### Supplied records ###
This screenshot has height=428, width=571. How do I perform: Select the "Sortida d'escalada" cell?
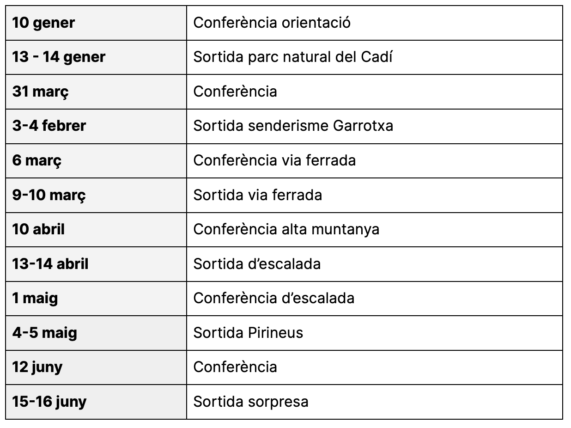click(x=375, y=264)
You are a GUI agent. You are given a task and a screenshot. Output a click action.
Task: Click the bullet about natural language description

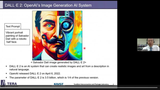coord(59,68)
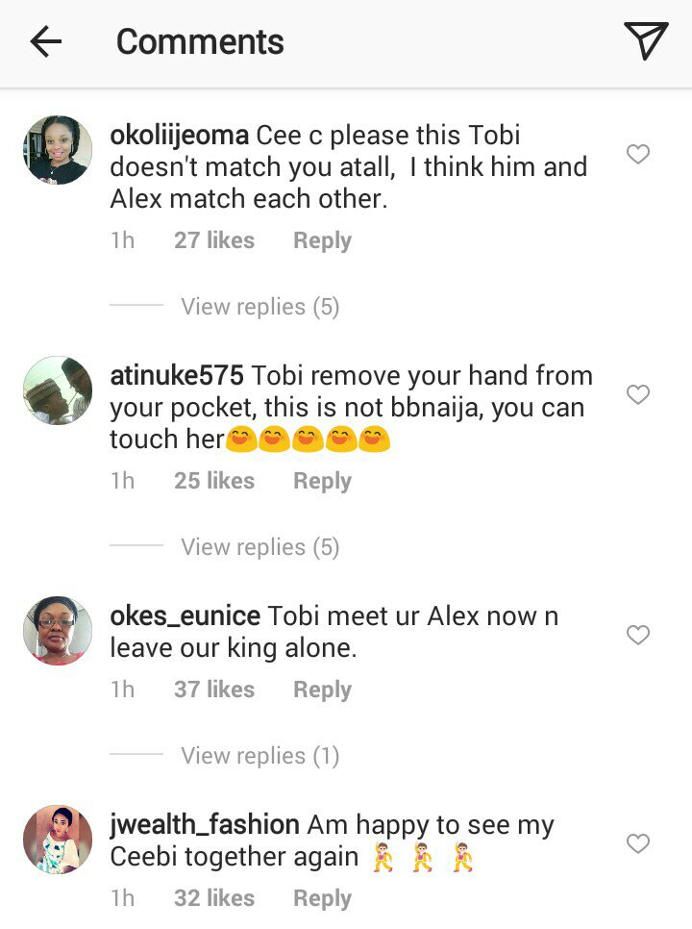This screenshot has height=929, width=692.
Task: Like okoliijeoma's comment with the heart
Action: coord(638,154)
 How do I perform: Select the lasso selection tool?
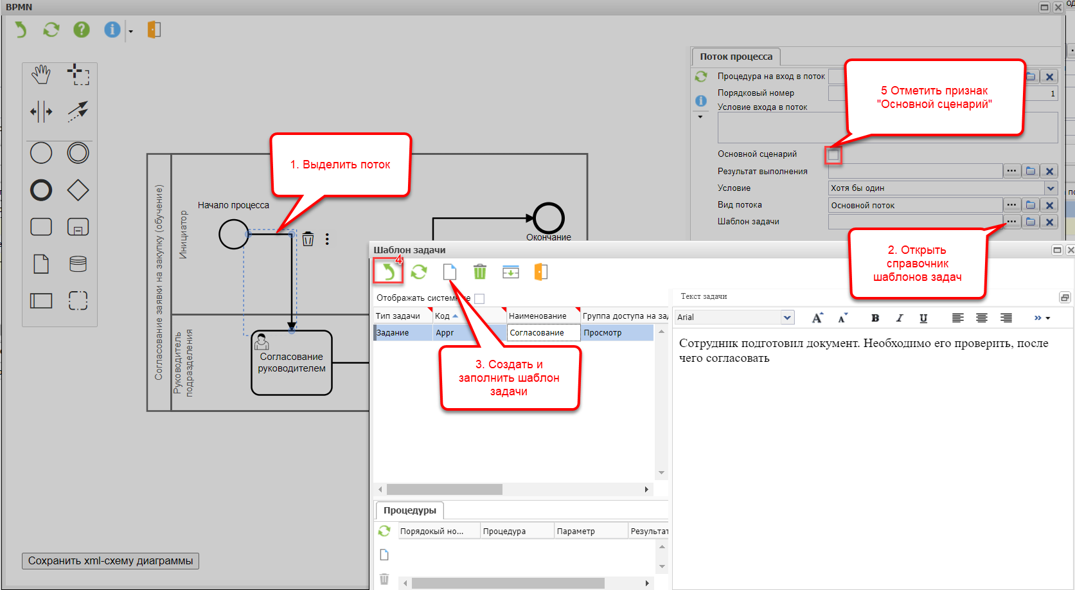pos(78,75)
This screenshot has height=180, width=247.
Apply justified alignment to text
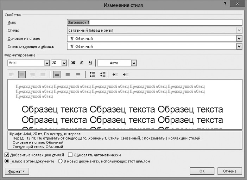click(x=43, y=75)
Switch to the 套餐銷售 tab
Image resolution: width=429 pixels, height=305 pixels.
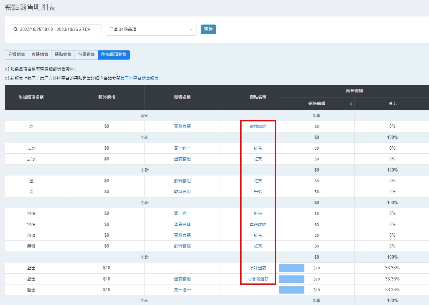(40, 54)
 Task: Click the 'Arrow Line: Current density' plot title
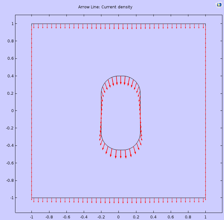click(x=105, y=7)
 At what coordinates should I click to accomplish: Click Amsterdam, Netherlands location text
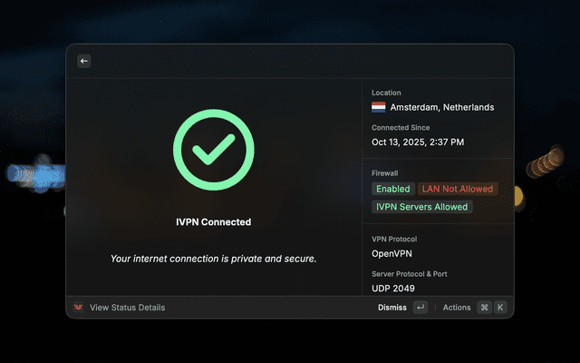tap(442, 107)
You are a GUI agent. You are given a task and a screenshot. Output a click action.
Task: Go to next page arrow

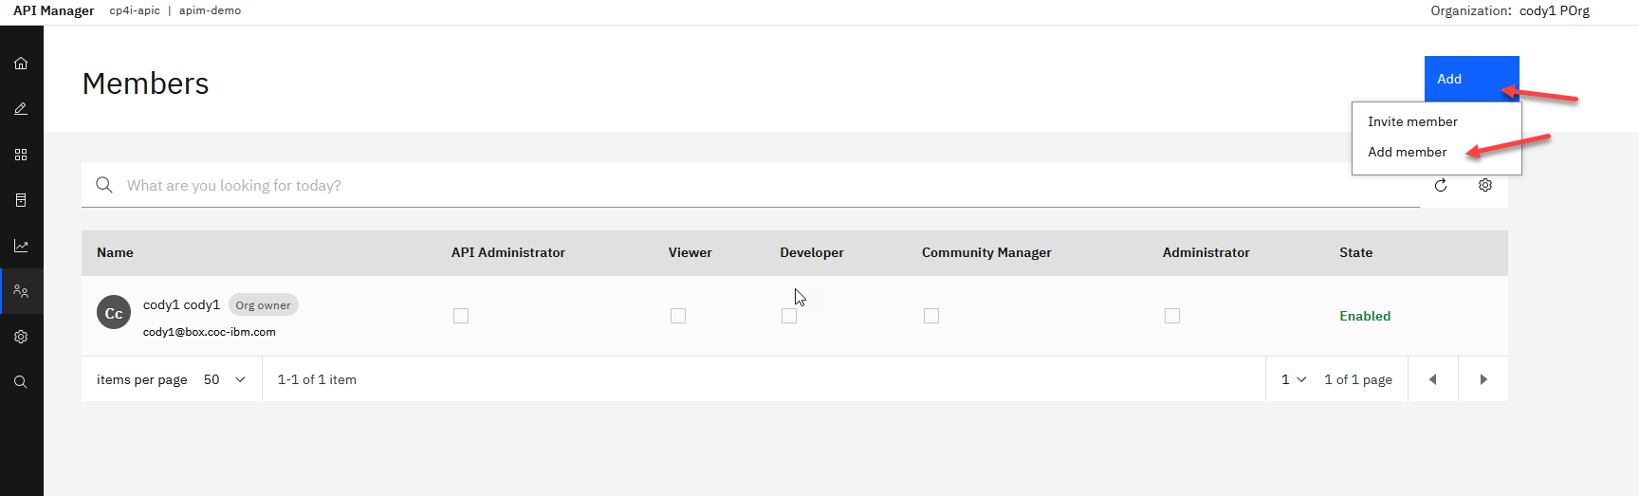pyautogui.click(x=1483, y=379)
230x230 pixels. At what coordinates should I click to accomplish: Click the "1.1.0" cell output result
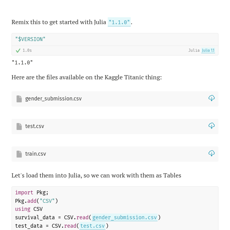coord(22,62)
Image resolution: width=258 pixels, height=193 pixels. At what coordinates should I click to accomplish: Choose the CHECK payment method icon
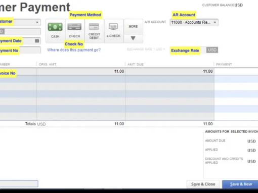pyautogui.click(x=74, y=31)
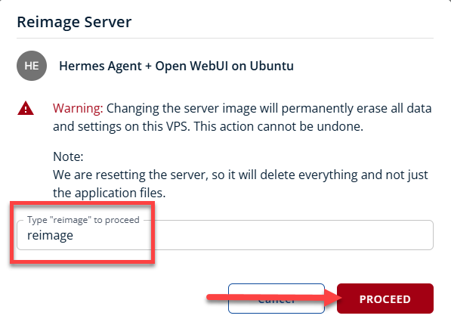Click the empty right side of the input field

293,235
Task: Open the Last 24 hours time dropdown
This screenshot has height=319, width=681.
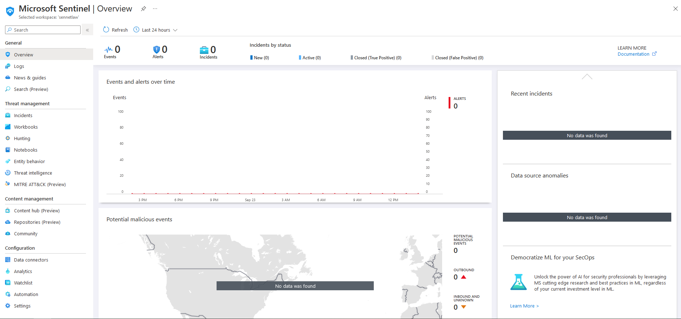Action: coord(156,30)
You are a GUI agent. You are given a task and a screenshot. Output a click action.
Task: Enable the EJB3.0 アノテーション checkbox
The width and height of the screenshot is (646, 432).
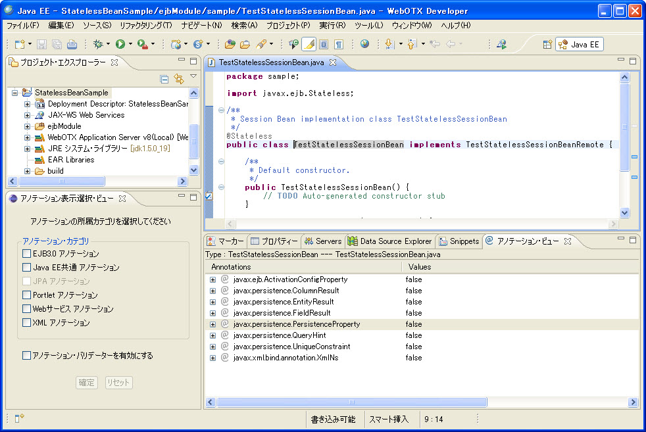tap(27, 254)
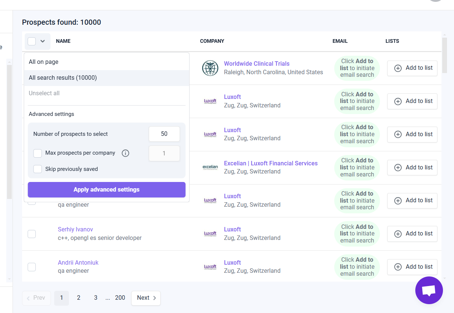Open the select-all dropdown arrow
This screenshot has height=313, width=454.
tap(43, 41)
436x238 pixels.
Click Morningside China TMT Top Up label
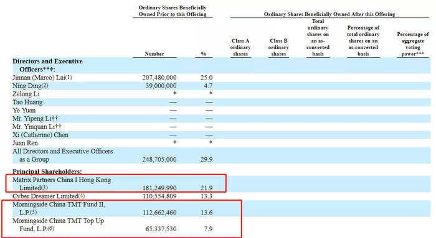tap(58, 221)
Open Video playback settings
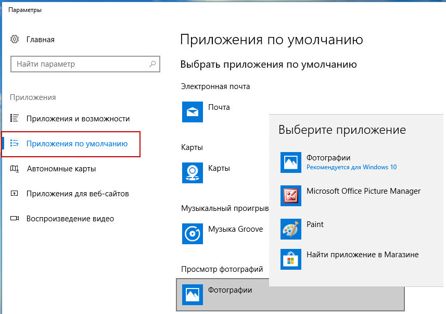This screenshot has width=446, height=314. pyautogui.click(x=70, y=219)
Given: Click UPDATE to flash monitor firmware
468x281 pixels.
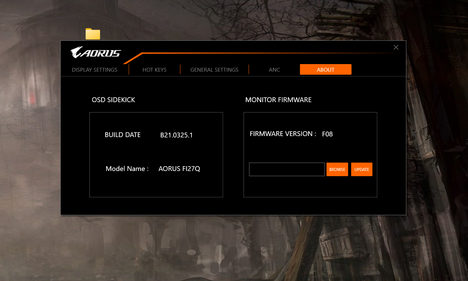Looking at the screenshot, I should click(361, 169).
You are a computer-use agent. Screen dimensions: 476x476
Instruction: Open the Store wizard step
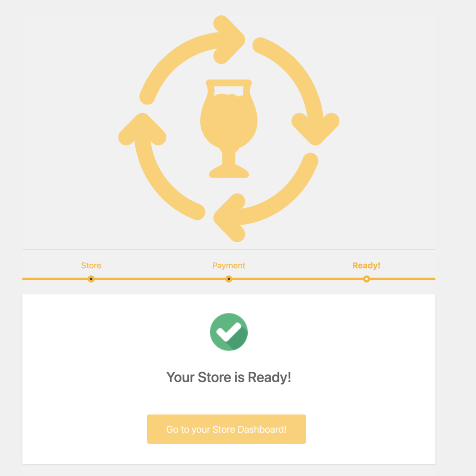pos(91,265)
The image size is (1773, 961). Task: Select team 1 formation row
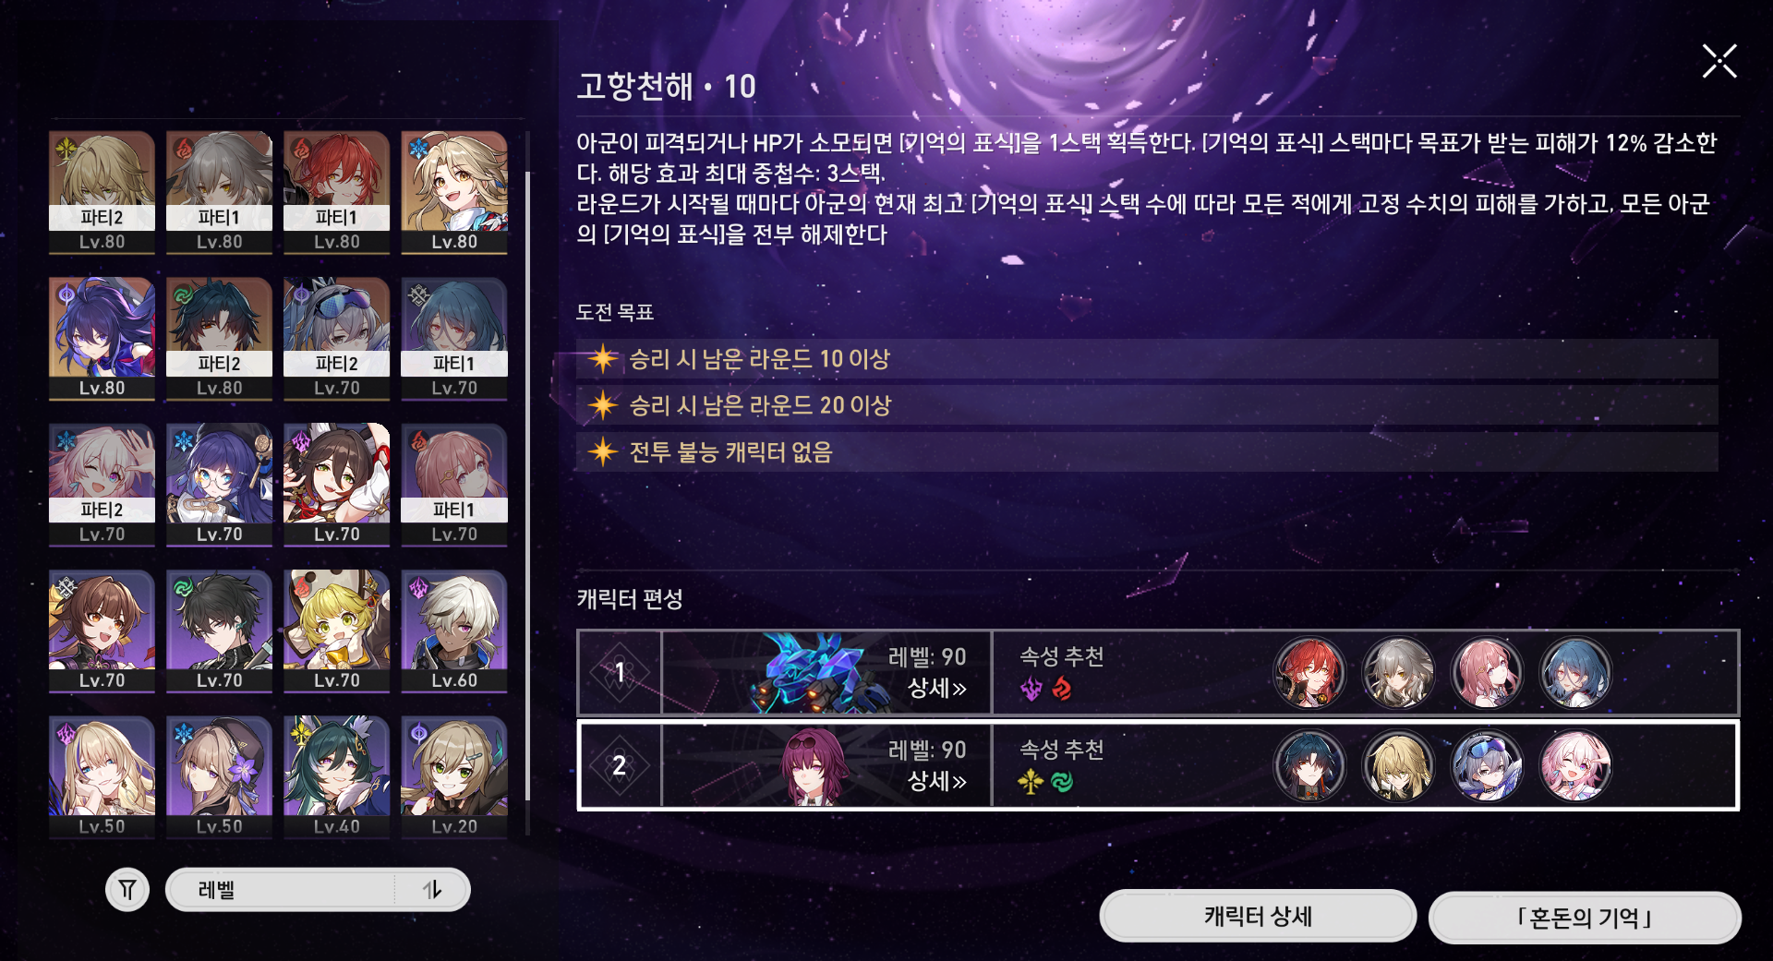1158,672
###
§ **Task statement**
Working from the records above, set down word for word everything from the line containing "Apply justified alignment to text" down to the line containing "Task: Enable the EJB3.0 アノテーション checkbox", ends included, minus the pictures.

§ **Solution**
Apply justified alignment to text
click(x=43, y=75)
Switch to the 套餐銷售 tab
Image resolution: width=429 pixels, height=305 pixels.
(40, 54)
 Task: Click the 'Arrow Line: Current density' plot title
click(x=105, y=7)
 At what coordinates should I click to accomplish: Click Amsterdam, Netherlands location text
tap(442, 107)
You are a GUI agent. You are given a task and a screenshot. Output a click action.
Task: Go to next page arrow

pyautogui.click(x=1483, y=379)
230x230 pixels. At what coordinates should I click to accomplish: Click the "1.1.0" cell output result
coord(22,62)
Image resolution: width=258 pixels, height=193 pixels. At what coordinates should I click to accomplish: Choose the CHECK payment method icon
pyautogui.click(x=74, y=31)
Click the empty right side of the input field

293,235
Task: Open the Last 24 hours time dropdown
This screenshot has height=319, width=681.
Action: coord(156,30)
You are a GUI agent. You are given a task and a screenshot. Output a click action.
Task: Enable the EJB3.0 アノテーション checkbox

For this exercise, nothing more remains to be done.